§ GIVEN INSTRUCTION
Quote all of the following records verbatim, reproducing every line without any change.

§ MATERIAL TO PROCESS
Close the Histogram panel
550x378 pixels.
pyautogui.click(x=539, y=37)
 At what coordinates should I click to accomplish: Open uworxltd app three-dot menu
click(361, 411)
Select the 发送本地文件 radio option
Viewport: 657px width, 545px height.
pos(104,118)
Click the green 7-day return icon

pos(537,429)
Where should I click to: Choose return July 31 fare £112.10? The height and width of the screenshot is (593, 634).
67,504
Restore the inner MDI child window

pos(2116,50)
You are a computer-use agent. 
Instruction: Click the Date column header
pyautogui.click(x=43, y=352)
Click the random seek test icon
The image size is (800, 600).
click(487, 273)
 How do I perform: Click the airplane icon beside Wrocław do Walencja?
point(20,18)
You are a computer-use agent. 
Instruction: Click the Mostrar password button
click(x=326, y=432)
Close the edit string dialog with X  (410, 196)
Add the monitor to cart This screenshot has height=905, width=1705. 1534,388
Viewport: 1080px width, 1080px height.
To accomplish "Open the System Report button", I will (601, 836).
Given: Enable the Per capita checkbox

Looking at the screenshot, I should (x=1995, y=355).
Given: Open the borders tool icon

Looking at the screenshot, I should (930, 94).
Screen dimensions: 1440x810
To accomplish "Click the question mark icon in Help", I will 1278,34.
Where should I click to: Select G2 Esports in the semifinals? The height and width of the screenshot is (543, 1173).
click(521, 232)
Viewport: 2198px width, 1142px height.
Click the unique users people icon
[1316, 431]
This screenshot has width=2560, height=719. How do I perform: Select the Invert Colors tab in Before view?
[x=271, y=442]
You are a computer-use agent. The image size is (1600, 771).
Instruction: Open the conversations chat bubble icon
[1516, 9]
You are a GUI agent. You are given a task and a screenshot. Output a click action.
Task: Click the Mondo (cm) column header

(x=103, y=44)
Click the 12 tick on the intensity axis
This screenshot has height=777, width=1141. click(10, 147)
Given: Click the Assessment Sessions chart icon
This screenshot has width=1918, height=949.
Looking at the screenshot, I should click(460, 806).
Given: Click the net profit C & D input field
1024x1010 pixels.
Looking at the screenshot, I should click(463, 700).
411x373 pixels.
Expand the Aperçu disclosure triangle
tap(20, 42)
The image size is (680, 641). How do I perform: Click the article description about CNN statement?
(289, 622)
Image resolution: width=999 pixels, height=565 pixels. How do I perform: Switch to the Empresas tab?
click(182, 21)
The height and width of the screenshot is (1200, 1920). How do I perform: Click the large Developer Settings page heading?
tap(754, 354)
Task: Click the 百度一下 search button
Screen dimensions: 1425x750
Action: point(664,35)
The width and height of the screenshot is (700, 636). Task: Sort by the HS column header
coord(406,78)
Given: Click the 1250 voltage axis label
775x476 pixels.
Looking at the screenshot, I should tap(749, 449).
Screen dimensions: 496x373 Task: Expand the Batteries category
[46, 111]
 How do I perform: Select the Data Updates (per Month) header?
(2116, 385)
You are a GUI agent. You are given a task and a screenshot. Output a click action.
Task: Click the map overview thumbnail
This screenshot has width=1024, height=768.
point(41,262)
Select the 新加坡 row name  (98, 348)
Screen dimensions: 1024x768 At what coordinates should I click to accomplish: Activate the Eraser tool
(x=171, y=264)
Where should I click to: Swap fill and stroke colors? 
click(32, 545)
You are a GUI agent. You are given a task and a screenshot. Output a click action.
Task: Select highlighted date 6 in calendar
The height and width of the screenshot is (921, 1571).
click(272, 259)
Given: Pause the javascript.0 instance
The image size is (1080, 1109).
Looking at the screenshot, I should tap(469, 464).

§ OUTPUT FOR THIS EXERCISE
Close the Histogram panel
550x378 pixels.
pyautogui.click(x=539, y=37)
 At what coordinates should I click to accomplish: Open uworxltd app three-dot menu
click(361, 411)
Select the 发送本地文件 radio option
Viewport: 657px width, 545px height.
pos(104,118)
Click the green 7-day return icon

pos(537,429)
Where should I click to: Choose return July 31 fare £112.10? The height and width of the screenshot is (593, 634).
67,504
Restore the inner MDI child window

pos(2116,50)
You are a computer-use agent. 
Instruction: Click the Date column header
pyautogui.click(x=43, y=352)
Click the random seek test icon
The image size is (800, 600).
click(487, 273)
 How do I perform: Click the airplane icon beside Wrocław do Walencja?
point(20,18)
You are a computer-use agent. 
Instruction: Click the Mostrar password button
click(x=326, y=432)
Close the edit string dialog with X  (410, 196)
Add the monitor to cart This screenshot has height=905, width=1705. 1534,388
Viewport: 1080px width, 1080px height.
To accomplish "Open the System Report button", I will (601, 836).
Given: Enable the Per capita checkbox

Looking at the screenshot, I should (x=1995, y=355).
Given: Open the borders tool icon

Looking at the screenshot, I should (930, 94).
Screen dimensions: 1440x810
To accomplish "Click the question mark icon in Help", I will 1278,34.
Where should I click to: Select G2 Esports in the semifinals? The height and width of the screenshot is (543, 1173).
click(521, 232)
Viewport: 2198px width, 1142px height.
Click the unique users people icon
[1316, 431]
This screenshot has width=2560, height=719. How do I perform: Select the Invert Colors tab in Before view?
[x=271, y=442]
You are a computer-use agent. The image size is (1600, 771).
Instruction: Open the conversations chat bubble icon
[1516, 9]
You are a GUI agent. You are given a task and a screenshot. Output a click action.
Task: Click the Mondo (cm) column header

(x=103, y=44)
Click the 12 tick on the intensity axis
This screenshot has height=777, width=1141. click(10, 147)
Given: Click the Assessment Sessions chart icon
This screenshot has width=1918, height=949.
Looking at the screenshot, I should click(460, 806).
Given: Click the net profit C & D input field
1024x1010 pixels.
Looking at the screenshot, I should click(463, 700).
411x373 pixels.
Expand the Aperçu disclosure triangle
tap(20, 42)
The image size is (680, 641). How do I perform: Click the article description about CNN statement?
(289, 622)
Image resolution: width=999 pixels, height=565 pixels. How do I perform: Switch to the Empresas tab?
click(182, 21)
The height and width of the screenshot is (1200, 1920). How do I perform: Click the large Developer Settings page heading?
tap(754, 354)
Task: Click the 百度一下 search button
Screen dimensions: 1425x750
Action: point(664,35)
The width and height of the screenshot is (700, 636). Task: Sort by the HS column header
coord(406,78)
Given: Click the 1250 voltage axis label
775x476 pixels.
Looking at the screenshot, I should tap(749, 449).
Screen dimensions: 496x373 Task: Expand the Batteries category
[46, 111]
 How do I perform: Select the Data Updates (per Month) header?
(2116, 385)
You are a GUI agent. You are given a task and a screenshot. Output a click action.
Task: Click the map overview thumbnail
This screenshot has width=1024, height=768.
point(41,262)
Select the 新加坡 row name  (98, 348)
Screen dimensions: 1024x768 At what coordinates should I click to accomplish: Activate the Eraser tool
(x=171, y=264)
Where should I click to: Swap fill and stroke colors? 
click(32, 545)
You are a GUI agent. You are given a task and a screenshot. Output a click action.
Task: Select highlighted date 6 in calendar
The height and width of the screenshot is (921, 1571).
click(272, 259)
Given: Pause the javascript.0 instance
The image size is (1080, 1109).
Looking at the screenshot, I should tap(469, 464).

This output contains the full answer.